**What you will do:** Identify each line of the records that contains the string "dimensions" and copy those lines.

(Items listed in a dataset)
__________
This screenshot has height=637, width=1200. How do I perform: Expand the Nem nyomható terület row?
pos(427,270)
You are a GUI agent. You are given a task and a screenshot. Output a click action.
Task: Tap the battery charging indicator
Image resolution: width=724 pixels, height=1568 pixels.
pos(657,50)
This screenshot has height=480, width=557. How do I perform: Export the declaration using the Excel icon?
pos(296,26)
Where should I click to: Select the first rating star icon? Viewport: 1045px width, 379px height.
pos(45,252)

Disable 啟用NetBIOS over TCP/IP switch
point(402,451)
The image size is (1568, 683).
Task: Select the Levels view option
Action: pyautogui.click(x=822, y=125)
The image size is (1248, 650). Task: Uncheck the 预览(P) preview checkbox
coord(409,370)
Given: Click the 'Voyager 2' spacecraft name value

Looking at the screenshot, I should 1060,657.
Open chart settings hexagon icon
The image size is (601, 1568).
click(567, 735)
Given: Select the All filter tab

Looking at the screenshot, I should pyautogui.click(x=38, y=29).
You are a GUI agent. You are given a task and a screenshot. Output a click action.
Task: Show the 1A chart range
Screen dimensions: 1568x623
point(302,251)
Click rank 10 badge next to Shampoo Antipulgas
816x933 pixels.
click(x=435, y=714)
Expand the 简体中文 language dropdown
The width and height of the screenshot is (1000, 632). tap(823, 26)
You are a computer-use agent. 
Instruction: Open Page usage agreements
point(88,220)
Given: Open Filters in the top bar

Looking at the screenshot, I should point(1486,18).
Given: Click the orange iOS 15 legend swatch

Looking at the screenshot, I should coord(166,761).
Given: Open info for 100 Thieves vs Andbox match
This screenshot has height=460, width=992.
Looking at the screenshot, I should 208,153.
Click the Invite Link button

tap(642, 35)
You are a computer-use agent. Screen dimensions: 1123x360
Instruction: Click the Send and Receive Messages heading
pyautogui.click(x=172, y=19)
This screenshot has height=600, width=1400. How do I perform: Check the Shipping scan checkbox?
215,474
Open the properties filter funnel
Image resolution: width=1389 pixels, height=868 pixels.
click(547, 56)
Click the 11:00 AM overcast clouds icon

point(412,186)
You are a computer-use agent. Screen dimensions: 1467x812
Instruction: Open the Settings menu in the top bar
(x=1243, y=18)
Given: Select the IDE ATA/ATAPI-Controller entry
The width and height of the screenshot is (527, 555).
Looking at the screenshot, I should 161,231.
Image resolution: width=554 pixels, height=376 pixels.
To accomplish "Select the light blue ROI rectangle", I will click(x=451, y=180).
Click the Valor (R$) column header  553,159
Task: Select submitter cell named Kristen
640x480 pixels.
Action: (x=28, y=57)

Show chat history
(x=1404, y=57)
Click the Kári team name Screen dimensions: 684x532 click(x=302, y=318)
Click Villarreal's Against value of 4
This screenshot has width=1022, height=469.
__________
**Answer below:**
Screen dimensions: 1568x623
You are a computer-use agent. Screen dimensions: 1123x360
You are a computer-use agent. Screen dimensions: 1467x812
Click the Kári team name Screen dimensions: 684x532 click(x=302, y=318)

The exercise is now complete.